## Your tasks
**a)** The post on student loans calls the comparison of loan balances at graduation with first-year earnings misleading. In one to three sentences, explain why, using the reasons the post gives.
**b)** According to the post on student loans, what two options do students generally have if their parents do not cover their tuition?
**c)** Carry on the post on student loans from the point where it stops.

Monday, June 15, 2015

Understanding Student Loans (1 of 2) (Michael Simkovic)

A shorthand approach sometimes used to compare the cost and benefits of higher education—comparing student loan balances at graduation to first year earnings—can be seriously misleading.  The implication of this approach is that student loans have to be repaid in full shortly after graduation, and that graduates’ low initial earnings will persist for the rest of their lives.  

This is an apples to oranges comparison.  An investment in education pays dividends throughout one’s life. First-year earnings are one small, unrepresentative, slice of lifetime earnings. Comparing a lifetime investment to one year of expected returns on it feeds ignorance about how student loans and lifetime earnings actually work.  It thus risks misleading prospective students into making financially disastrous decisions to underinvest in education. 

Student loans are meant to solve a specific problem—the costs of education come as a series of large upfront payments for tuition and living expenses, while the benefits accrue later in life in the form of higher earnings.  Except for the minority of students who are fortunate enough to have rich and generous parents who cover their tuition, students generally have two options—save or borrow.

## Extracted material
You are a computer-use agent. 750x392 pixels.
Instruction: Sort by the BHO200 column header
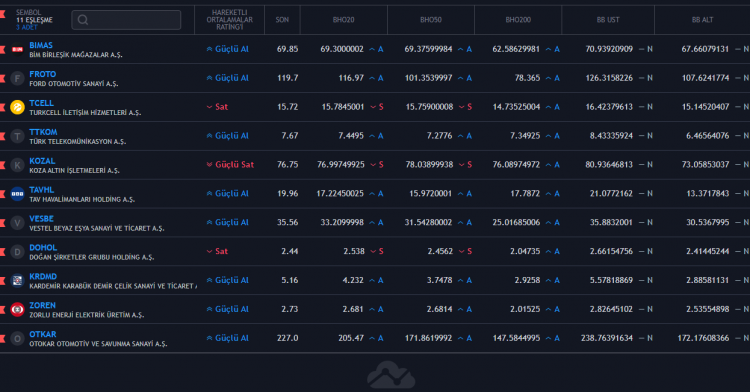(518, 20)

==

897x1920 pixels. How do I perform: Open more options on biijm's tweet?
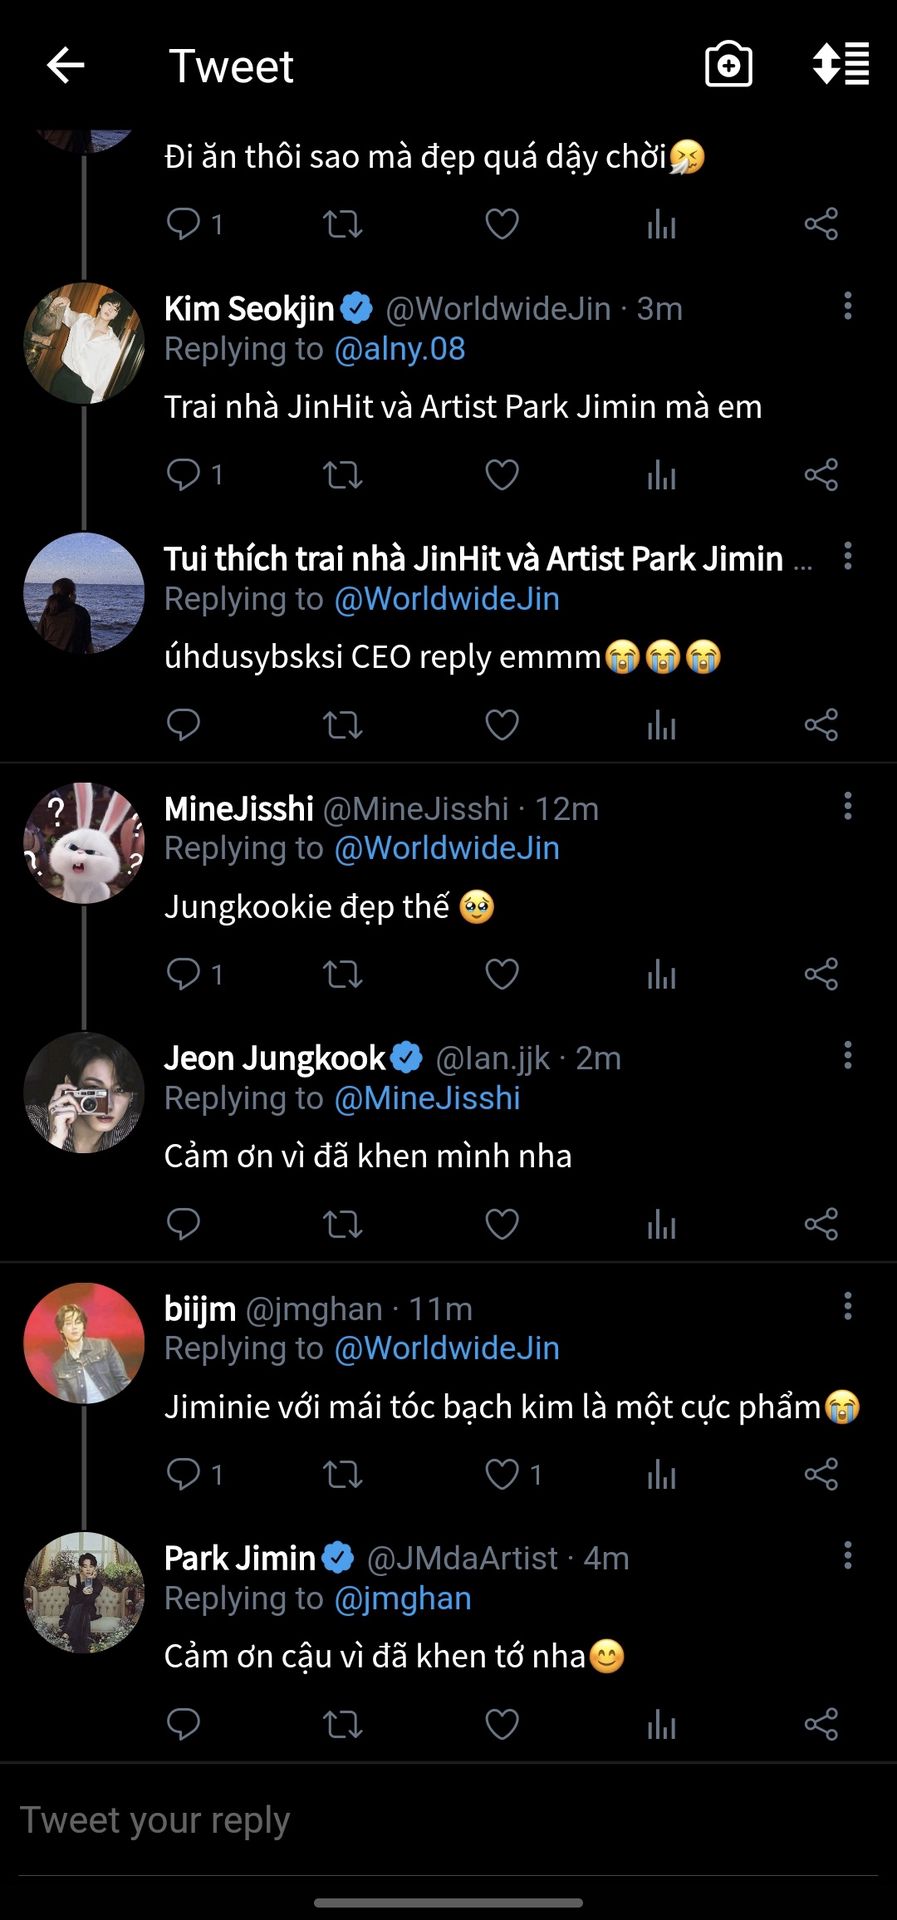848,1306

## Replies
**a)** An investment in education pays off over a lifetime, but first-year earnings are only a small, unrepresentative slice of lifetime earnings. Setting a lifetime investment against one year of its returns misrepresents how student loans and lifetime earnings work, and it may lead prospective students to underinvest in education.

**b)** They can save or borrow.

**c)**
Saving is inefficient because it requires students to work for many years with a lower level of education and for much lower wages, and to complete their degrees much later in life.  Completing a given level of education earlier helps maximize the number of years of expected higher earnings with a higher level of education.  Borrowing to invest in education is therefore more efficient than saving to invest in education.  Some of the benefits of financing accrue to the student borrower in the form of higher lifetime earnings compared to saving, and some of the benefits accrue to the lender in the form of interest and fees.  Another approach to financing higher education—more popular in Europe, Australia, and Canada than the United States—features higher public spending and higher tax burdens, sometimes with a tax-like percent-of-earnings fee explicitly tied to university education.  The social democratic approach, like the U.S. approach, involves providing something of value up front in return for a fraction of graduates’ incomes later.

Student loans enable students to pay for their own education by converting the cash flows associated with investment in education from large upfront payments into a series of much smaller payments spread out over time.  Ideally, these payments should closely match the timing of the benefits of education—that is, the timing of the boost to earnings from education.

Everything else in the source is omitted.